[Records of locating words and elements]
++++
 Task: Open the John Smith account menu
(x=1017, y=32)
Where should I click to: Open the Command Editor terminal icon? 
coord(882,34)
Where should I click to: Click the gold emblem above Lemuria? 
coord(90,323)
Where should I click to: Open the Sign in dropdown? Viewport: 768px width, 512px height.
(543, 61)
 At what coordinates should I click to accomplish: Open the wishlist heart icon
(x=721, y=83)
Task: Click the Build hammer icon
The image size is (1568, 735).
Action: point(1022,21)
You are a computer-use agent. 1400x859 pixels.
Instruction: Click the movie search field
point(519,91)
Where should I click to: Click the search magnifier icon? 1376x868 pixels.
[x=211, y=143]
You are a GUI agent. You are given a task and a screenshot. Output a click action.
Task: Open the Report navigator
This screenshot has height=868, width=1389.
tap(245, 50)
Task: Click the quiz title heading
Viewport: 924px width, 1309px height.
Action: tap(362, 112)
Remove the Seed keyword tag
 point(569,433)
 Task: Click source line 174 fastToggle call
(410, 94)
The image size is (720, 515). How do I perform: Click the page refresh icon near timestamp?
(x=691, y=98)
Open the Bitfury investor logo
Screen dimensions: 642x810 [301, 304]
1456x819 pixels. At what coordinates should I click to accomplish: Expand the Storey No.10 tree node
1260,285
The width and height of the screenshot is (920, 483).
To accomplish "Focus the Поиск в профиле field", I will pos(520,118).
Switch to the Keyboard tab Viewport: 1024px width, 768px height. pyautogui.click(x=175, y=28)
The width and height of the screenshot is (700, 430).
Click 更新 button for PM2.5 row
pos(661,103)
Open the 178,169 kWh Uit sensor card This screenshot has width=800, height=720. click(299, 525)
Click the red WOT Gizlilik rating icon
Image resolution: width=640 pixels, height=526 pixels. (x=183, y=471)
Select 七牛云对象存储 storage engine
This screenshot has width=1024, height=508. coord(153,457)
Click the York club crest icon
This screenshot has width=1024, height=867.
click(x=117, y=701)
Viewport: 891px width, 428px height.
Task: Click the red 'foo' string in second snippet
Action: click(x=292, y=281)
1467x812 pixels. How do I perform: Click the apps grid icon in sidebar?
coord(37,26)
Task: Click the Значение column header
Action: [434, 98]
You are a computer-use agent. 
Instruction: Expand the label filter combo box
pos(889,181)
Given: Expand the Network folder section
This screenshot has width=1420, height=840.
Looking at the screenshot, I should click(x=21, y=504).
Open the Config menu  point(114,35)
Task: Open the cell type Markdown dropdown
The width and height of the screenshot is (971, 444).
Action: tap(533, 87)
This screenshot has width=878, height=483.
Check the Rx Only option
++++
Rewrite the entries from the line with "Switch to the" up to and including the line with "Open the 178,169", replacing "Keyboard" with "Touchpad" and leaving everything else the same.

**Response for this exercise**.
Switch to the Touchpad tab Viewport: 1024px width, 768px height. pyautogui.click(x=175, y=28)
The width and height of the screenshot is (700, 430).
Click 更新 button for PM2.5 row
pos(661,103)
Open the 178,169 kWh Uit sensor card This screenshot has width=800, height=720. click(299, 525)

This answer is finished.